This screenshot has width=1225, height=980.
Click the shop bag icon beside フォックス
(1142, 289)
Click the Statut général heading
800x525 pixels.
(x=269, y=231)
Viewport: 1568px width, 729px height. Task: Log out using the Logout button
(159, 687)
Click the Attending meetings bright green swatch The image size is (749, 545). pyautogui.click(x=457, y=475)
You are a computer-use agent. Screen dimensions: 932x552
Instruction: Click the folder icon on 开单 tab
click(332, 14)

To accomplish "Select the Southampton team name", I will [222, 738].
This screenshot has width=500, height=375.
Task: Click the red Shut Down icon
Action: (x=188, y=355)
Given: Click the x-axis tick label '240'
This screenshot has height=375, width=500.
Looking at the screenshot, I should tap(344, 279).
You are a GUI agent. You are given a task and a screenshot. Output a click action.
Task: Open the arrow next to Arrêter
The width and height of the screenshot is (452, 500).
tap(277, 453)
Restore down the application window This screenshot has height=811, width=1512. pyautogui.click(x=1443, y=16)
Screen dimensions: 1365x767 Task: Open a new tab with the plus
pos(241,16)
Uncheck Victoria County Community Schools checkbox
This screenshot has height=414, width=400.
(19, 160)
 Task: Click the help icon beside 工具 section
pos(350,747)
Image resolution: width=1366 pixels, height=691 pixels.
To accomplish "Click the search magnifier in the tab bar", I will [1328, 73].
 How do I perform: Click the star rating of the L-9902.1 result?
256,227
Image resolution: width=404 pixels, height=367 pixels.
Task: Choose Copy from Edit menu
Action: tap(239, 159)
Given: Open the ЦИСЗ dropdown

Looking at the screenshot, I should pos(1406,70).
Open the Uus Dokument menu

• • • • •

* TASK INSTRUCTIONS
Without changing anything, repeat the whole listing.

* ANSWER BOX
This screenshot has width=1225, height=980.
Click the shop bag icon beside フォックス
(1142, 289)
Click the Statut général heading
800x525 pixels.
(x=269, y=231)
Viewport: 1568px width, 729px height. Task: Log out using the Logout button
(159, 687)
Click the Attending meetings bright green swatch The image size is (749, 545). pyautogui.click(x=457, y=475)
You are a computer-use agent. Screen dimensions: 932x552
Instruction: Click the folder icon on 开单 tab
click(332, 14)

To accomplish "Select the Southampton team name", I will [222, 738].
This screenshot has width=500, height=375.
Task: Click the red Shut Down icon
Action: (x=188, y=355)
Given: Click the x-axis tick label '240'
This screenshot has height=375, width=500.
Looking at the screenshot, I should tap(344, 279).
You are a GUI agent. You are given a task and a screenshot. Output a click action.
Task: Open the arrow next to Arrêter
The width and height of the screenshot is (452, 500).
tap(277, 453)
Restore down the application window This screenshot has height=811, width=1512. pyautogui.click(x=1443, y=16)
Screen dimensions: 1365x767 Task: Open a new tab with the plus
pos(241,16)
Uncheck Victoria County Community Schools checkbox
This screenshot has height=414, width=400.
(19, 160)
 Task: Click the help icon beside 工具 section
pos(350,747)
Image resolution: width=1366 pixels, height=691 pixels.
To accomplish "Click the search magnifier in the tab bar", I will [1328, 73].
 How do I perform: Click the star rating of the L-9902.1 result?
256,227
Image resolution: width=404 pixels, height=367 pixels.
Task: Choose Copy from Edit menu
Action: tap(239, 159)
Given: Open the ЦИСЗ dropdown

Looking at the screenshot, I should pos(1406,70).
Open the Uus Dokument menu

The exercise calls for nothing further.